Evaluating the effectiveness of a learning intervention is often where projects fall down – it can be hard to know how to prove a return on investment. But isn’t it about time we had some common methods to evaluate and measure the value of learning? Here are Saffron’s top five tips for measuring that all important ROI.

1. Define what success looks like

To measure the right thing, you need to first know what the learning aims to do. Is it about mitigating risk or improving productivity, for example? Are you trying to reduce the number of security breaches or are you attempting to improve performance relating to targets or sales metrics? What does success look like for your organisation?
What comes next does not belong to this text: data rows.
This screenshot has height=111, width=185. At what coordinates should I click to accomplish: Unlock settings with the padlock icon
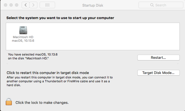click(x=9, y=102)
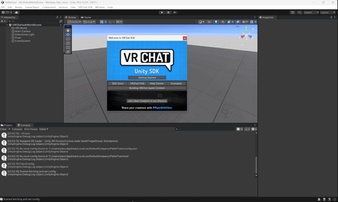Open the Layout dropdown
This screenshot has height=202, width=338.
coord(328,12)
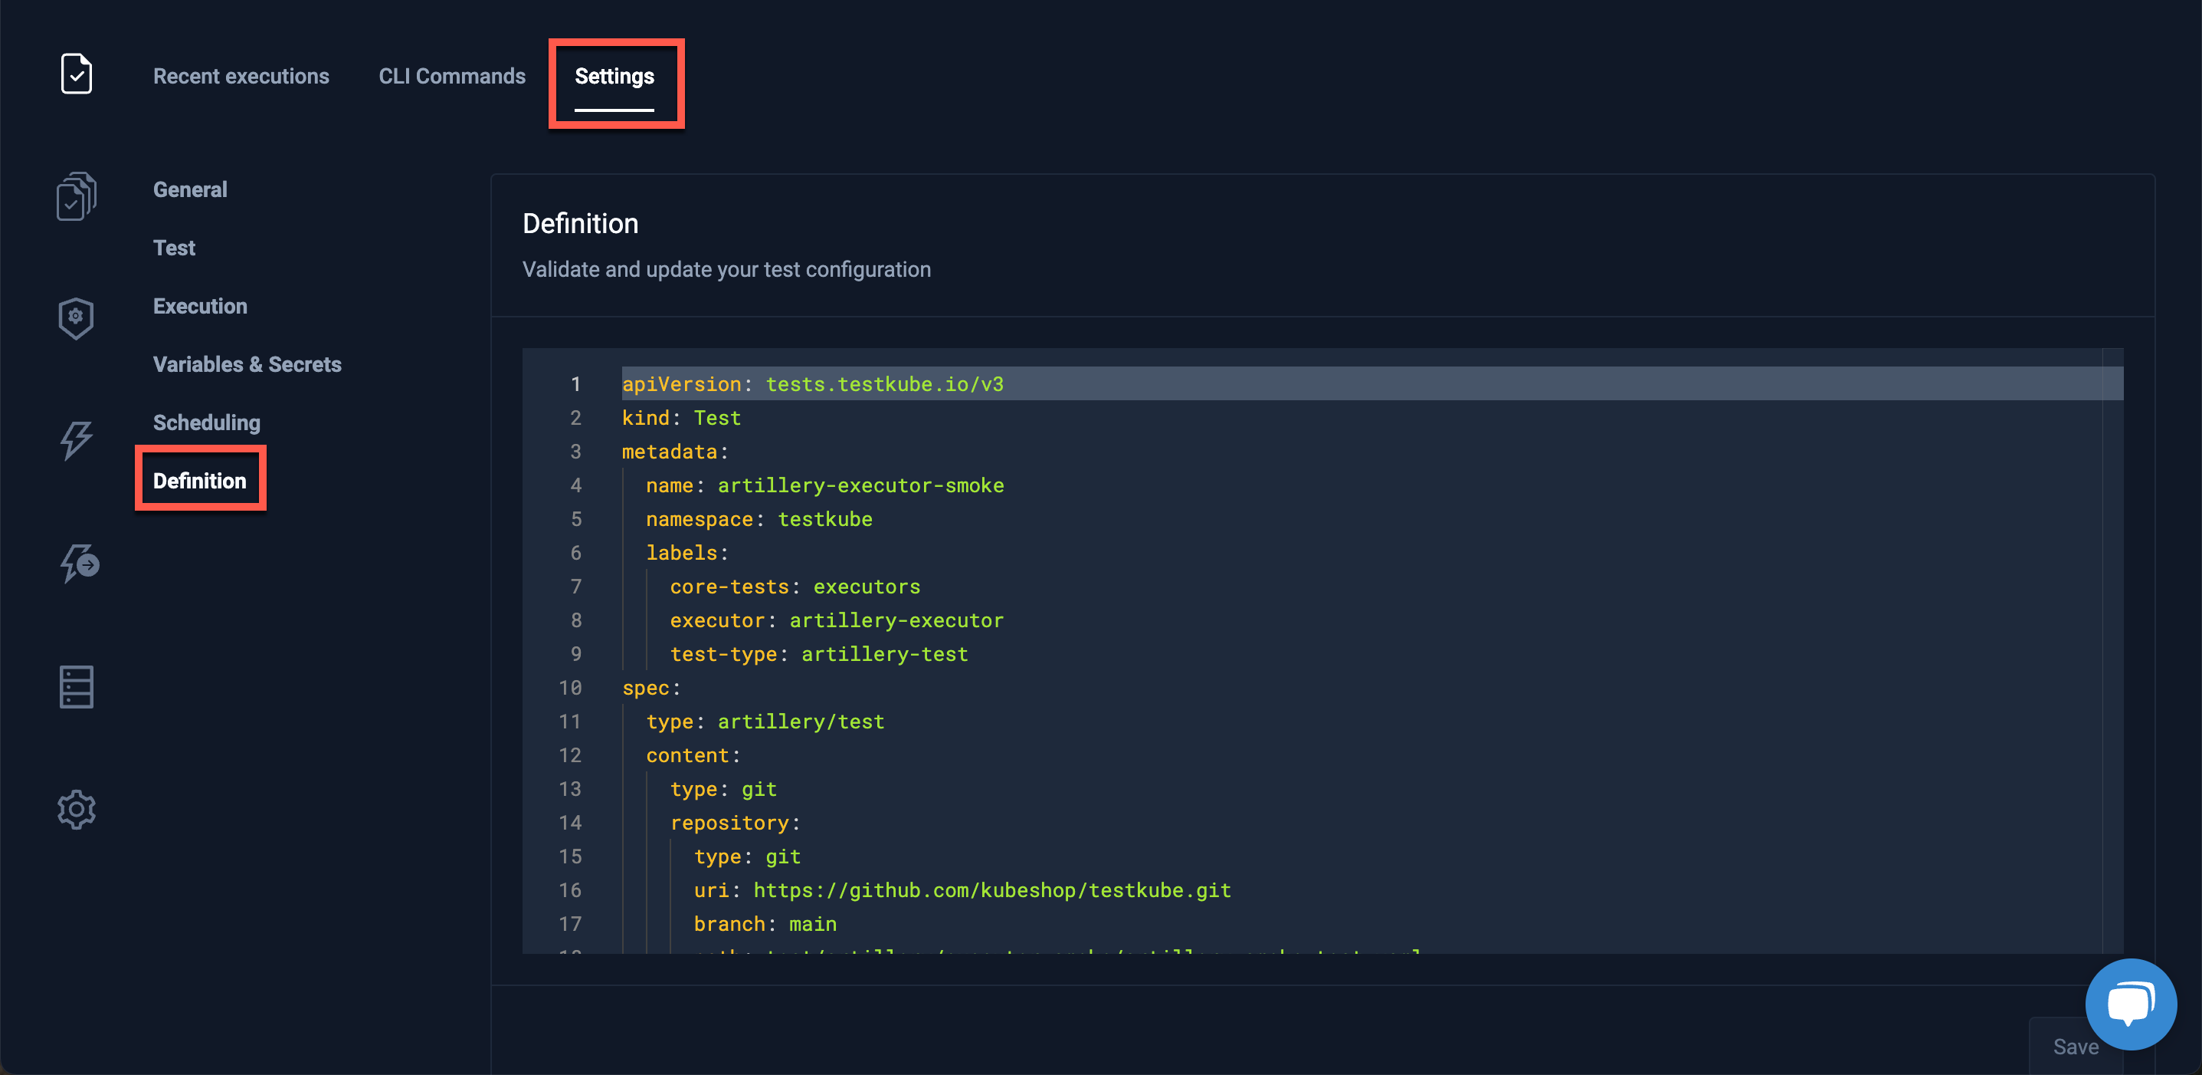This screenshot has height=1075, width=2202.
Task: Click the code editor vertical scrollbar
Action: tap(2112, 650)
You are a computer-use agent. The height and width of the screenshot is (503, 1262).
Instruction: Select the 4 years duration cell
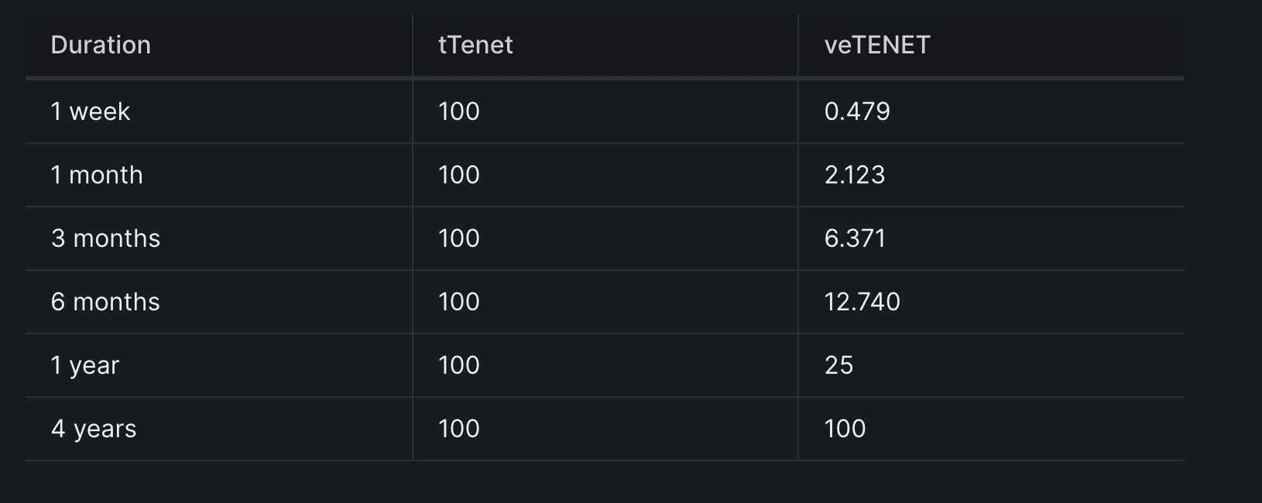[94, 429]
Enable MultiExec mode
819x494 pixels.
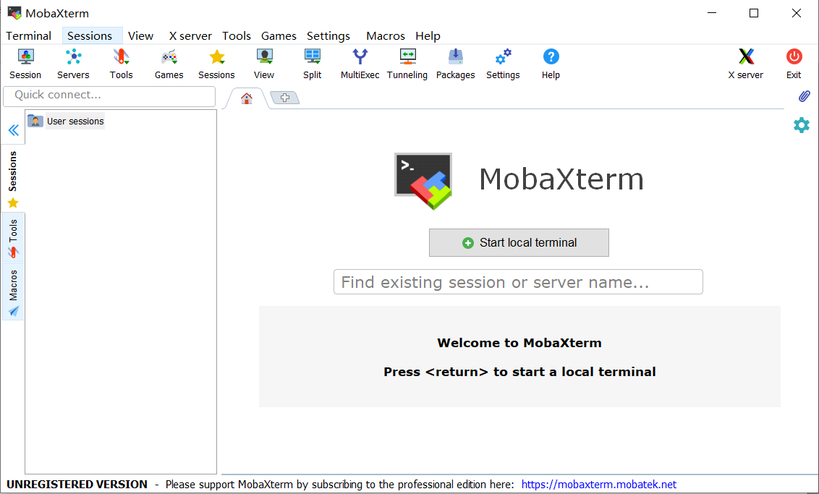pos(360,64)
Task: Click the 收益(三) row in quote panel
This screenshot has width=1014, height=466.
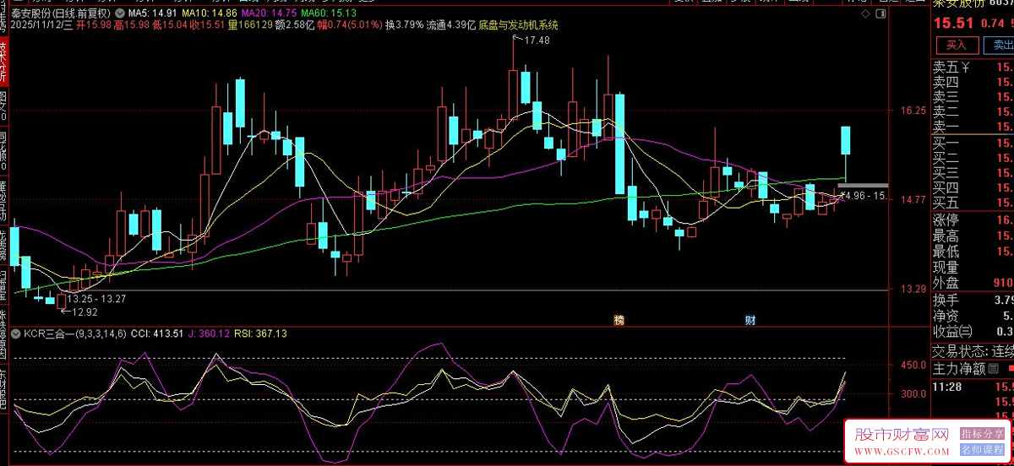Action: (951, 331)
2. Align the metrics to the business needs

When identifying ways to measure success, keep them simple but try to think beyond typical LMS measures such as completion and assessment data. Make sure you know what the business needs are, and how the training is intended to address those needs, and align the measures of success to this.

3. Set the baseline

Ensure you have robust baseline data at the start of the project so that you can assess the performance impact of the learning. Capture results over agreed time periods and against pre-determined success factors. Then turn this on its head and ask how the business would be performing without the training. What would happen if you didn’t do anything?

4. Look beyond average scores

Use a variety of qualitative and quantitative evaluation tools and techniques. Compare the performance of a group of training users against a control group who didn’t take the training. Complement this with happy sheets, feedback forms and gathering verbatim comment. And get line managers reporting on behavioural change on the ground.

5. Consider what’s appropriate

Proving ROI from social learning is our next challenge. There is no LMS to draw data from and you can’t test learners. Instead, have polls to determine the usefulness of information, rate and rank posts, and measure the learning outcome rather than the ROI because perhaps this should be more about the individual learning process than the organisation’s return. Our advice is to trust the learner!